What’s your favorite animal?
For the longest time, I didn’t have an answer. Or rather, I had many—changing with the season, with the mood, with the version of myself I happened to be inhabiting that year. But if I’m honest, the answer that has followed me most faithfully is this: the tortoise and the hare.
Not as animals in the wild, but as archetypes. As ways of moving through the world.
The tortoise knows something the world keeps forgetting. That life is not a sprint. That arrival is less important than attention. That wisdom accumulates quietly, like sediment, invisible until it becomes unshakeable. The tortoise doesn’t rush toward meaning; she lets meaning meet her where she stands. She carries her home on her back. She doesn’t abandon herself to be loved.
And then there is the hare. Brilliant, restless, dazzling in motion. The hare is desire incarnate—speed, charm, urgency. He lives in the future tense, always chasing the next horizon, always one step ahead of his own fear. The world applauds the hare. He looks like freedom. But what no one tells you is that speed is often a disguise. Sometimes, the fastest ones are running from something they don’t yet know how to hold.
Finding Noir was born from this tension.
Kayra is the tortoise—not because she is slow, but because she is deliberate. She stays. She listens. She holds space even when it costs her something. Noir is the hare—quick to love, quicker to flee. He runs not because he doesn’t care, but because caring asks him to stop.
This is not a fable about who wins. It is a story about what happens when two ways of being collide. When stillness meets velocity. When love asks not to be chased, but to be endured.
So if you ask me today, “What’s your favorite animal?”
I’ll tell you this: I love the one who stays.
And I love the one who runs—until he learns why.

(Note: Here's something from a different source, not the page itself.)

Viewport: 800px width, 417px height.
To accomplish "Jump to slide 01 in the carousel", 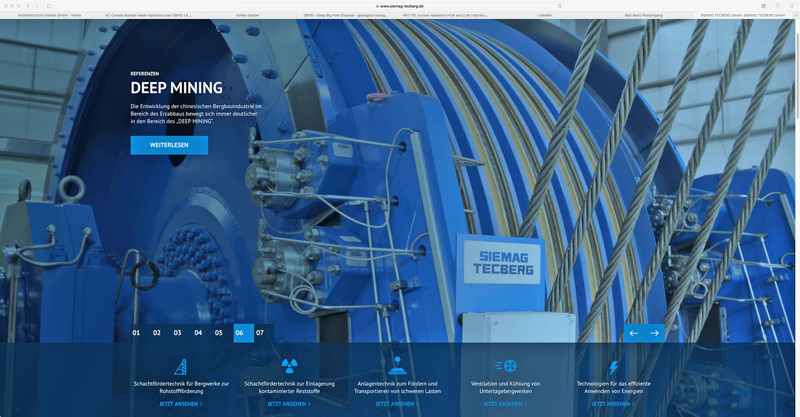I will point(136,332).
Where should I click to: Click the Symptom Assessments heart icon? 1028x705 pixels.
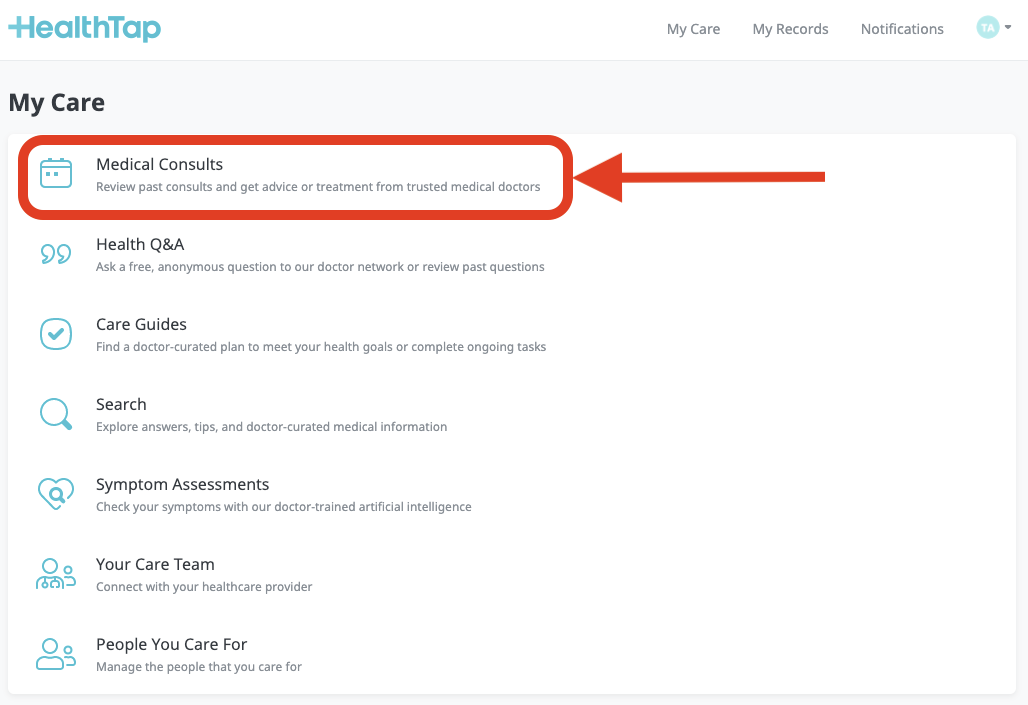(x=56, y=494)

Finding Noir is a meditation on love that isn’t tidy, timing that isn’t kind, and connection that doesn’t disappear just because someone leaves. It’s for anyone who has ever loved across different speeds, different fears, different readiness.
Some of us are born tortoises.
Some of us are hares.
And sometimes, loving is learning how to meet each other on the same path—without asking either to become something they’re not.